SDD (Spec-Driven Development)
SDD is about shared understanding — a common mental model that engineers, product managers, and AI agents can follow. The spec is a communication tool, not a blueprint.
Three Roles
| PM | Engineer | AI | |
|---|---|---|---|
| Owns | Business need | Design concept | Implementation |
| Decides | What and why (business) | What and why (technical) | How |
The PM defines the problem. The engineer designs the solution. The AI builds it. For smaller features, the engineer takes both the PM and engineer roles.
What Belongs in a Spec
Include: the problem being solved, why it matters, what interfaces and schemas change, what constraints must be respected.

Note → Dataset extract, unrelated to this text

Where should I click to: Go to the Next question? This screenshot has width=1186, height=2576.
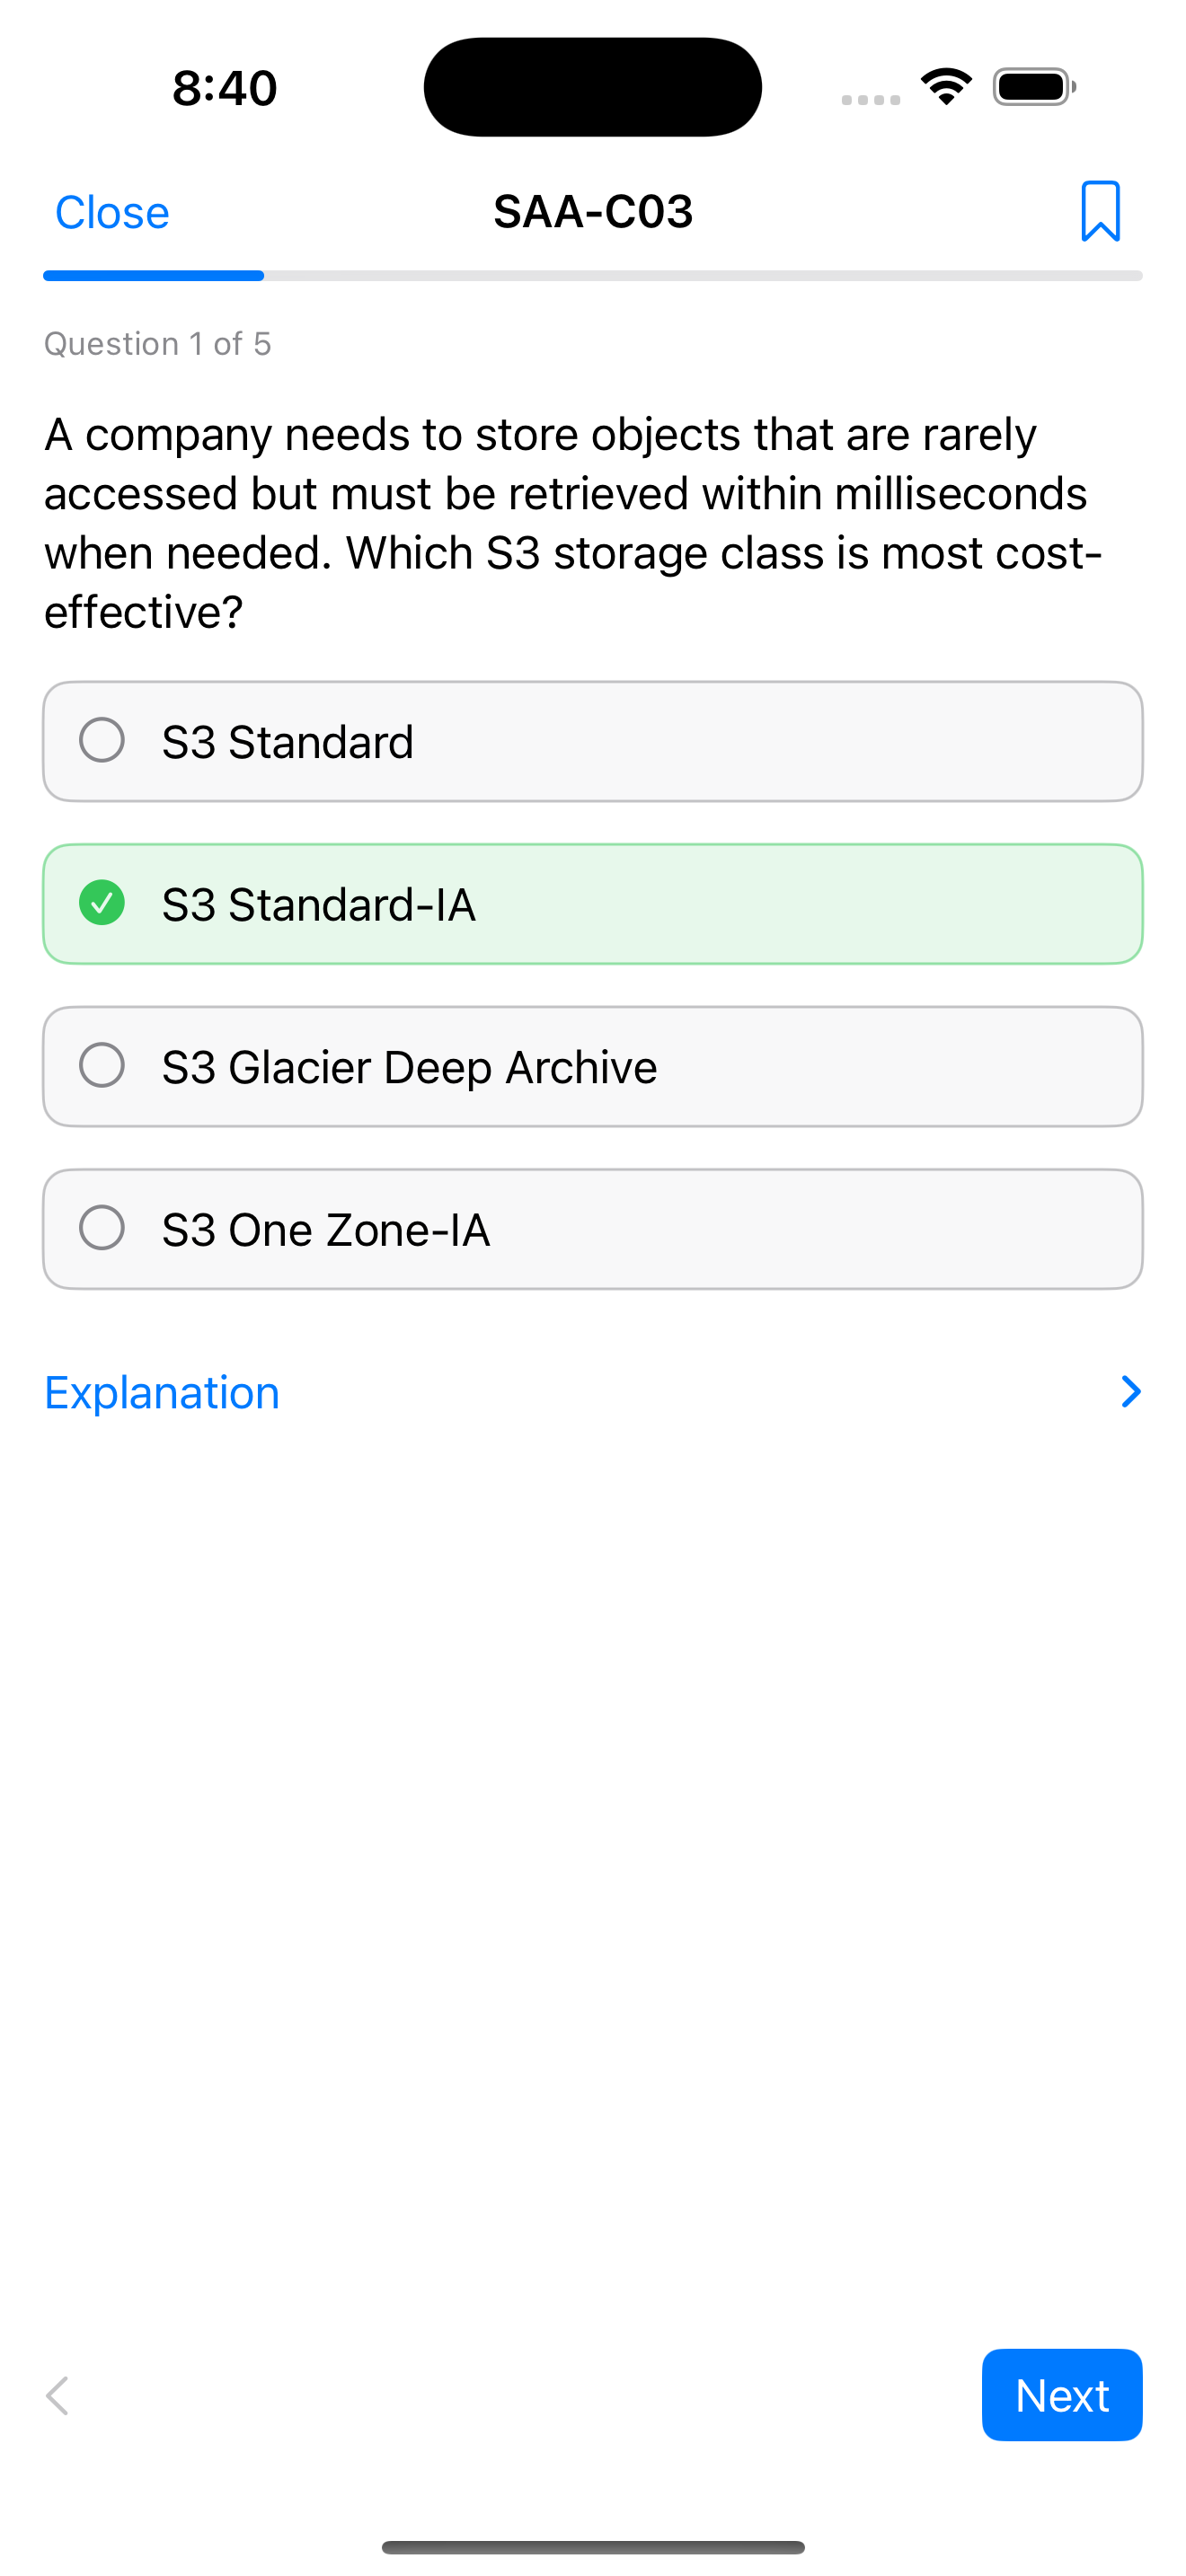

Leave out: production code, implementation details, step-by-step instructions, anything that prescribes how instead of what.

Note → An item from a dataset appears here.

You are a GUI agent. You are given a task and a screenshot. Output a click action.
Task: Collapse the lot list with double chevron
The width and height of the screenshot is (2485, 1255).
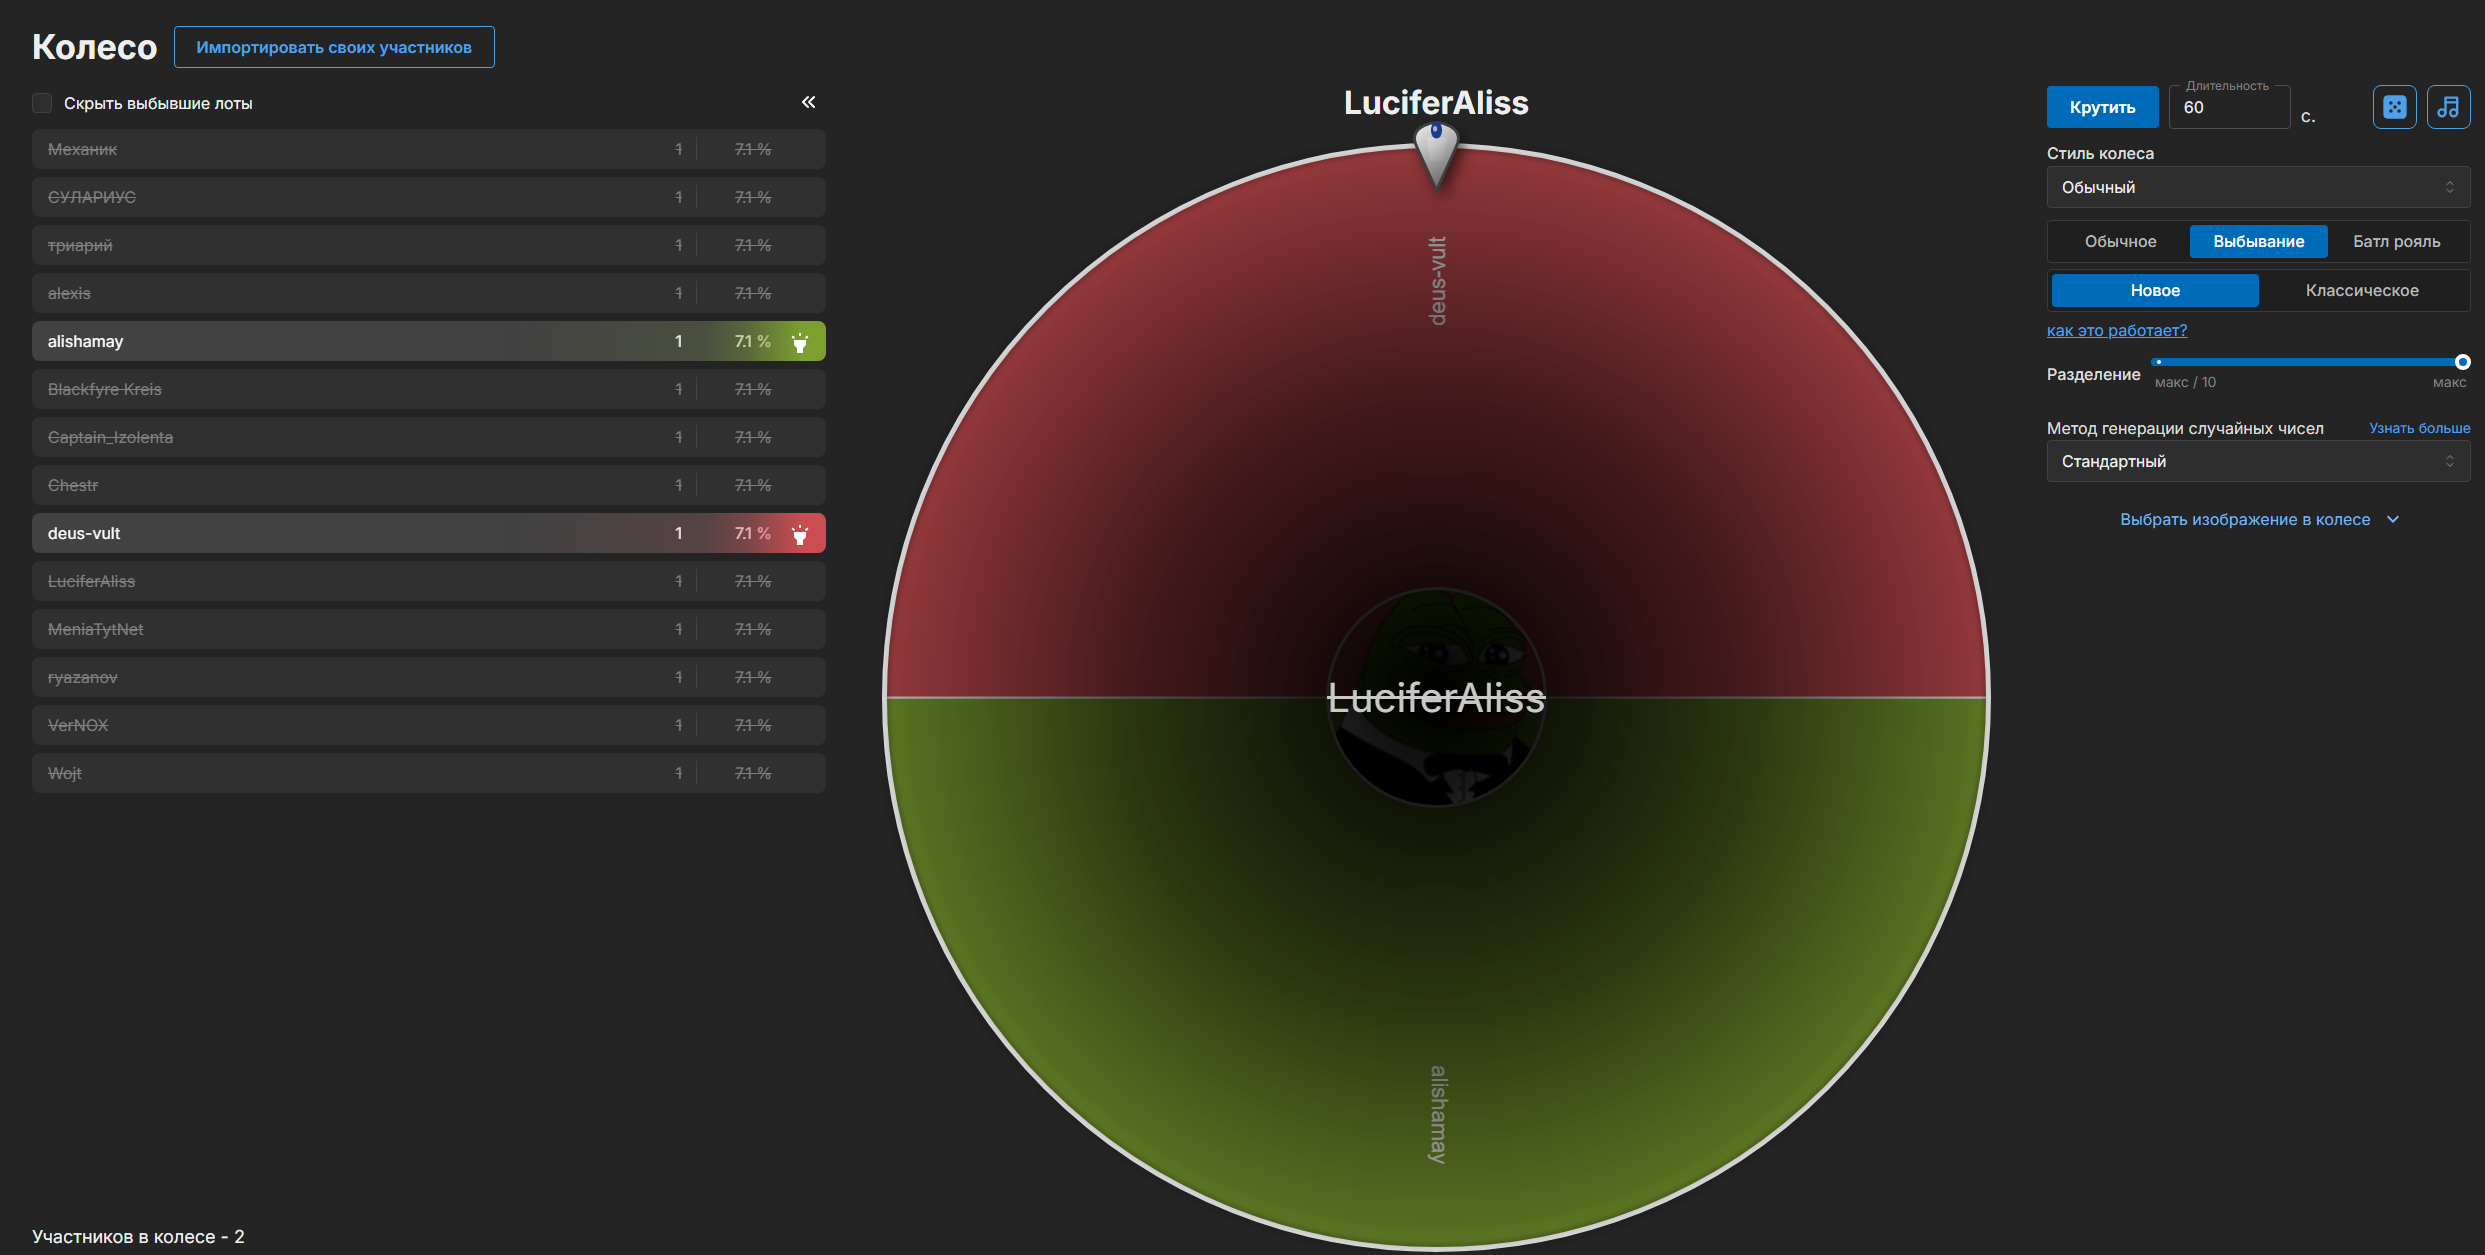pos(808,102)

Specs with production code become a source of bugs. Untested code gets copied blindly. The engineer does the builder’s job poorly. Keep the spec at the design concept level.
A good spec is short enough to read, specific enough to align on, and loose enough to leave room for discovery.
The Iteration Loop
The first spec is never the final answer. Treat the first implementation as a learning tool.
Spec → Build → Discover → Revise → Rebuild.
- Write the spec with the important decisions.
- Let AI implement everything.
- Look at the real code — test it, run it.
- Find the gaps the spec missed.
- Update the spec with what you learned.
- Rebuild.
Implementation is cheap now. Use that speed to iterate on understanding, not to ship the first attempt.
Match Process to Risk
Not every change needs a spec. Match process to risk.
| Change | What it needs |
|---|---|
| Bug fix | Plan mode → fix |
| Small feature | Plan mode → build |
| Large feature | Full spec → plan mode → build |
Always start with plan mode. Even for bug fixes, plan mode surfaces context you might miss. The variable is how much spec work comes before the plan.
One question decides it: can one engineer hold the entire change in their head? If yes, skip the spec. If no, invest in a proper spec.
Smaller Teams, Better Specs
Fewer people need to align → simpler specs → faster decisions → more coherent design. Communication overhead grows fast with team size. One engineer with AI has the output of a small team with zero coordination cost.
When a feature requires multiple engineers, designate one person as the design owner. Others contribute. One person keeps the vision coherent.
Code Is the Source of Truth
Specs capture decisions at a point in time. The code reflects the actual shape of the system. Important decisions should live in the code or as ADRs. Specs are historical records, not living documents.
Decision Criteria
When deciding how much to spec: evaluate the size, ambiguity, and number of people involved. Simple changes with one engineer need plan mode only. Complex changes crossing multiple systems or involving business decisions need a formal spec. The spec exists to align people — if there is only one person, the alignment cost is zero.
When writing a spec: focus on what would be expensive to change later — interfaces, schemas, data contracts. Leave implementation details to AI and plan mode. Over-specifying creates documents nobody reads and bugs from untested code.
Anti-patterns
- Over-specification — generating mountains of markdown nobody reads. If reviewing the spec is harder than reviewing the code, the spec is too detailed.
- Spec as ceremony — writing specs because the process says to, not because the team needs alignment.
- Spec as final answer — treating the first spec as a blueprint instead of iterating. This is waterfall with a new name.
- Spec with production code — untested code in specs gets copied into implementation and introduces bugs.
- Same process for all changes — applying full SDD workflow to bug fixes and small features. Match process to risk.
- Full automation from spec — expecting AI to implement a large feature end-to-end from a spec without human iteration and discovery.
Experience Notes
Previously: detailed specs with production code examples to guide AI implementation. Now: specs focused on what/why with interfaces and schemas only. Moved because specs with code produced bugs — untested code got copied. The implementation details are better discovered through iteration than prescribed upfront.